Medea
Di cuor inquieto era ma tanto amava
Il suo uomo e per lui che avea tradito
E pure ucciso il fratel e sopportava
D’aver le sue montagne un dì fuggito;
Con Giasone sino in capo al mondo
Sarebbe andata di tal amor nutrito
Tant’era il suo cuore dai figli a fondo
Che il talamo di fiori profumato
Di ogni gioia e ben parea fecondo
Pur se nel vagar tutto avea provato
Ma ogni posto, se non tanto ospitale,
Giasone avea pe' i figli abbandonato,
Però a Corinto un’ambizion fatale
Lo vinse pe’l poter di re Creonte
la cui figlia lo volea in maritale,
E ardea d’amore sì a nozze donde
coronar potean quel grande amore
E in non cal Medea era e come fonte,
Piangea e imprecava piena di furore
L’infedele Giasone che la tradia,
Lei la barbara ed ebbra di livore,
Sia lui che il re e sua figlia maledia.
E però render dovea a lui il frutto
Del tradimento e dell’onta che patia!
Quando Creonte questo ebbe conosciuto
Pensa a scacciar lei ed i figli da Corinto
Ché il livor ne teme ma non sa tutto.
Poi lei si quieta frenando l’istinto
Trattenendo alfin di tesser la trama
E pur Giasone ne pare convinto
Che alfin da quella terra che non ama
voglia lei partir e però i suoi figli,
chissà se a lui lasciar come brama,
Ché con gli altri che avrà dai perigli
Sian lungi ed abbian la stessa sorte
Di altri che nasceran par si consigli.
Medea par quieta e la buona sorte
ai figli pur andrà se vorrà lei
Se lungi lei però sarà da quelle porte.
Ma invierà perciò dei doni e dei più bei,
per i suoi due figli sì che s’assicuri
Ch'essi son di Giason ma pure suoi.
Un peplo alla donna ché di lor si curi
Che le piaccia e sia di buona novella,
Le manda per i figli alfin sicuri,
Chissà s’allegrerà la miserella
Quando addosso lo terrà e col sorriso
Giason stupito le dirà: sei bella!
Questo appronta ma il suo cuore intriso
E’d’odio e di velen per un sol fine,
Che l’ istiga a fare quel ch’ha deciso.
Giasone n’abbia un danno senza fine,
Perché ha lasciato il letto suo deserto
Ma strapieno il nuovo sarà di spine
Che quello che avverrà darà sconcerto,
Sì acre che memoria non se ne trova.
“Vedrà il cor di donna quanto sia esperto!”

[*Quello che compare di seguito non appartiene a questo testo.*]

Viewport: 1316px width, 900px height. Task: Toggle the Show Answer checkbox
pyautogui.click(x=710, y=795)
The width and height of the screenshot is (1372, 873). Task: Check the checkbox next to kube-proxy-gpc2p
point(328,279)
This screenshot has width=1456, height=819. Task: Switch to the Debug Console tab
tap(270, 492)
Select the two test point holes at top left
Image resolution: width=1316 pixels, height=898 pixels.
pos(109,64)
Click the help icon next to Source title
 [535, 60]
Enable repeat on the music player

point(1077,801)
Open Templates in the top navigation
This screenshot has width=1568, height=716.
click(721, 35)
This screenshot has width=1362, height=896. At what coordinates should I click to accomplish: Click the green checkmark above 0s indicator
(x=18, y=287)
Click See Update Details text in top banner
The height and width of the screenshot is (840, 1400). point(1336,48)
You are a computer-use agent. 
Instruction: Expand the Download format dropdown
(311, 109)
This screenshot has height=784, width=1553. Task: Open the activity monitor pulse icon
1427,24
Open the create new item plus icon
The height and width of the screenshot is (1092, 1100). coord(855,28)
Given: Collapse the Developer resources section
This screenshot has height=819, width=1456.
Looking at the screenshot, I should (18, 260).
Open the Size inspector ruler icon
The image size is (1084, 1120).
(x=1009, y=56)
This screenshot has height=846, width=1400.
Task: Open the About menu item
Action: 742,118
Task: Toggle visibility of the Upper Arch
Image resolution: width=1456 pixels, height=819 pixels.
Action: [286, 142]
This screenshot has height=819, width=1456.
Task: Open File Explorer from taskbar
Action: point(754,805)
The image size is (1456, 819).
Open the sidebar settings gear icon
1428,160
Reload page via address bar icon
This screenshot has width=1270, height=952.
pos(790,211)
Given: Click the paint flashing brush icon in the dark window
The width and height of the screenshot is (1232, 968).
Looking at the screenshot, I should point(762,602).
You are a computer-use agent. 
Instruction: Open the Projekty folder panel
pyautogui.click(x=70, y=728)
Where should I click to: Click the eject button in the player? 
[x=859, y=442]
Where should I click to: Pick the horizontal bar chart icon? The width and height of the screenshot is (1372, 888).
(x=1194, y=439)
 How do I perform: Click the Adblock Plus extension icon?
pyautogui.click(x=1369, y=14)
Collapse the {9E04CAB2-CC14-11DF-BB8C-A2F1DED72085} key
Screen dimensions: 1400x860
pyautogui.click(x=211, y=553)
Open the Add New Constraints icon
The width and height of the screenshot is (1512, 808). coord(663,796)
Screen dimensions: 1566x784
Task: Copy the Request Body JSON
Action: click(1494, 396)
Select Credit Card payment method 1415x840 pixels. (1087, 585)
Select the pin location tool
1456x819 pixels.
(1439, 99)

Gode del peplo che beltà rinnova
La regina che subito lo indossa
E pensa che una sua la prole nuova
Con quei possa conciliar, commossa,
Che portano i bei doni e la corona
Mette in testa scavandosi la fossa!
Medea esulta e erge la sua fronte
Come leone che tiene tra gli artigli
La sua preda sicuro su pe’l monte
E rugge nel sentir come somigli
La fin di quella dal velen bruciata,
A quei ch’erano stati i suoi consigli
E pur il re è arso con una vampata.
Ed ora ardita e come un'aspra rupe
Dai venti che la sferzan rinforzata,
S’erge e di quel ch'è smaniar da lupe
S’appresta a fare quel che meno vuole
Che mai s’ebbe a sentir di cose cupe
Né dalle belve ch’uccidon la lor prole,
Per fame però non per acre sdegno,
pe' l padre di cui quella molto si duole.
Col ferro nei suoi figli mette a segno
l’odio per lui che l’avea tradita
anche per timor ch’altri di quel regno,
avrebber contro lor morte sancita.
Giasone tardi scappa in aiuto ai figli
e dallo sdegno della gente inviperita
E trova Medea col sangue negli artigli,
Come tigre che trascina nel covile
Le prede come stracci, che sono i figli.